Weight Space Correlation Analysis: Quantifying Feature Utilization in Deep Learning Models
This provides a tool for verifying model trustworthiness in medical imaging, addressing concerns about shortcut learning for clinicians and researchers, though it is incremental as it builds on existing interpretability methods.
The paper tackled the problem of shortcut learning in deep medical imaging models by introducing Weight Space Correlation Analysis to quantify feature utilization, showing that an SA-SonoNet model for preterm birth prediction selectively used clinically relevant features while ignoring irrelevant metadata like scanner type.

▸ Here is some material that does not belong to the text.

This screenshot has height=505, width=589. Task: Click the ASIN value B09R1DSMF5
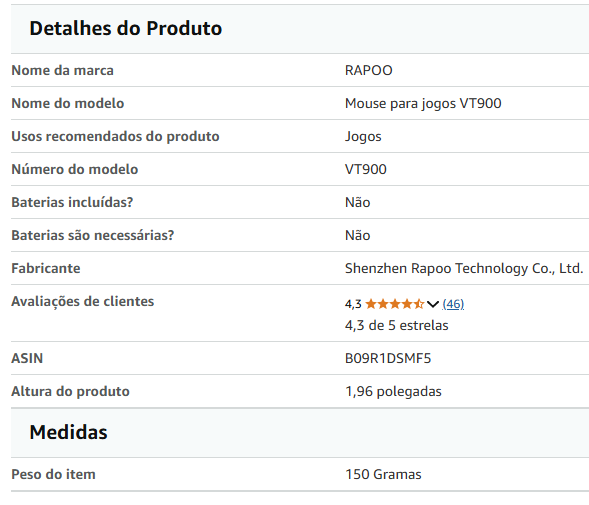388,358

Deep learning models in medical imaging are susceptible to shortcut learning, relying on confounding metadata (e.g., scanner model) that is often encoded in image embeddings. The crucial question is whether the model actively utilizes this encoded information for its final prediction. We introduce Weight Space Correlation Analysis, an interpretable methodology that quantifies feature utilization by measuring the alignment between the classification heads of a primary clinical task and auxiliary metadata tasks. We first validate our method by successfully detecting artificially induced shortcut learning. We then apply it to probe the feature utilization of an SA-SonoNet model trained for Spontaneous Preterm Birth (sPTB) prediction. Our analysis confirmed that while the embeddings contain substantial metadata, the sPTB classifier's weight vectors were highly correlated with clinically relevant factors (e.g., birth weight) but decoupled from clinically irrelevant acquisition factors (e.g. scanner). Our methodology provides a tool to verify model trustworthiness, demonstrating that, in the absence of induced bias, the clinical model selectively utilizes features related to the genuine clinical signal.